For comparison purposes, we also investigated the predicted ability of phenotypes of “new” sows for the three models as the correlation \(cor\left( {y^{*} ,\hat{y}} \right)\) [30] where \(y^{*}\) is the corrected phenotypic observation obtained from the “whole” dataset \(\left( {y^{*} = y - X\hat{\beta } - f\hat{b}} \right)\), and \(\hat{y}\) is the predicted corrected observation from the “partial” dataset, which is equal to the sum of the estimated genetic values \(\left( {\hat{g}} \right)\) and the estimated permanent environmental effect \(\left( {\widehat{pe}} \right)\).

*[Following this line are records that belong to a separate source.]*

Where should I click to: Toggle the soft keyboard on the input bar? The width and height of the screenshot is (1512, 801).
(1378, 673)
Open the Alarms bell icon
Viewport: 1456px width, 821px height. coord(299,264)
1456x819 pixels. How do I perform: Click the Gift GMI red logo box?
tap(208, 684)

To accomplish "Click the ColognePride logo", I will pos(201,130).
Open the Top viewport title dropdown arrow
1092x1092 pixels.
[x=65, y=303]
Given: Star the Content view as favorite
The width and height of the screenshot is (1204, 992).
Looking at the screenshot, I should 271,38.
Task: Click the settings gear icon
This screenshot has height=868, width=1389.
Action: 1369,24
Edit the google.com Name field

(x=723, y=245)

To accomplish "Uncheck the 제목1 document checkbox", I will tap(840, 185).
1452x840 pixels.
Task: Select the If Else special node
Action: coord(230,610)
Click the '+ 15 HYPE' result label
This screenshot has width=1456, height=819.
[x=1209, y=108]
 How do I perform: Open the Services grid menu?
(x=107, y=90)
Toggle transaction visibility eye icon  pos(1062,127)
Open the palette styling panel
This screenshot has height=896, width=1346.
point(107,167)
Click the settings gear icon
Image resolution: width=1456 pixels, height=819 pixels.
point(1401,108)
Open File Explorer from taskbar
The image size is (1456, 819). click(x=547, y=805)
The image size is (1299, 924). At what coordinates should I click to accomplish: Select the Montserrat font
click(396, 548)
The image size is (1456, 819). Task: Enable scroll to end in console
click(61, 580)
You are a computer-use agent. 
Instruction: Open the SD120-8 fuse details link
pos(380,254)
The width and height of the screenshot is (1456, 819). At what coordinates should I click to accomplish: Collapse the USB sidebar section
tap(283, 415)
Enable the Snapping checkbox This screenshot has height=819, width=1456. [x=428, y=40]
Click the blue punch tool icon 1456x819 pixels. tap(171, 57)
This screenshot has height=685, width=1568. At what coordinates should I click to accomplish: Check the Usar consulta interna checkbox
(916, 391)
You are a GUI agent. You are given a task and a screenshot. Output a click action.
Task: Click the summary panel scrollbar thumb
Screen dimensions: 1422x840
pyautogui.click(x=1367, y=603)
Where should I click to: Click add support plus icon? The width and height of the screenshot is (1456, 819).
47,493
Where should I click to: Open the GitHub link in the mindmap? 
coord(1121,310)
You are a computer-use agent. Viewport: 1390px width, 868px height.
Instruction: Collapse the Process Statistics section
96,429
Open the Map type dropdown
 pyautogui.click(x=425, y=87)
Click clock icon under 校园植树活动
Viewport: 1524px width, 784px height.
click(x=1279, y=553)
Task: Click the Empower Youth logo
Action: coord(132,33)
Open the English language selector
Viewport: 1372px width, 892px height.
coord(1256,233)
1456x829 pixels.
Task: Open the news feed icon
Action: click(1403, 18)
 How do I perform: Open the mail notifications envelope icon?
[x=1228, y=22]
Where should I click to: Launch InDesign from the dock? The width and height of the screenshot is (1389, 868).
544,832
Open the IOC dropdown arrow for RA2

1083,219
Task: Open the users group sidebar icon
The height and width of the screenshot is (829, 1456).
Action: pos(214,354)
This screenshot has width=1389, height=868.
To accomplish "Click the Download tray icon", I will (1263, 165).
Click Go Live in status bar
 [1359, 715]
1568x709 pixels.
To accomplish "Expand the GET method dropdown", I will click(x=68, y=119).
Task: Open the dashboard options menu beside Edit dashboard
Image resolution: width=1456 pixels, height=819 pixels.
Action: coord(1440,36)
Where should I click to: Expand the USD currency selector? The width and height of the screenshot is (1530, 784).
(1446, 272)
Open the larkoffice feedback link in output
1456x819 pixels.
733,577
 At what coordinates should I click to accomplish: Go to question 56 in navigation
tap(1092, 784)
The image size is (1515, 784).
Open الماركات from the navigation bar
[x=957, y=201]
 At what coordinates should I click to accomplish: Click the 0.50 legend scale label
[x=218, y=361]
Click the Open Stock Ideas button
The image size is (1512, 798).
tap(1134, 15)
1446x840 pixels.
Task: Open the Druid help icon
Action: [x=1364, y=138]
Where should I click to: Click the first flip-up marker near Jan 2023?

The estimated genetic value included the estimated additive genetic effects (\(A\) model), the sum of estimated additive and dominant genetic effects (\(\hat{g} = \widehat{{g_{A} }} + \widehat{{g_{D} }})\) in the \(A + D\) model, and the sum of all genetic effects \((\hat{g} = \widehat{{g_{A} }} + \widehat{{g_{D} }} + \widehat{{g_{AA} }} + \widehat{{g_{AD} }} + \widehat{{g_{DD} }}\)), in the \(A + D + AA + AD + DD\) model. The regression coefficients of \(y^{*}\) on \(\hat{y}\) were also estimated.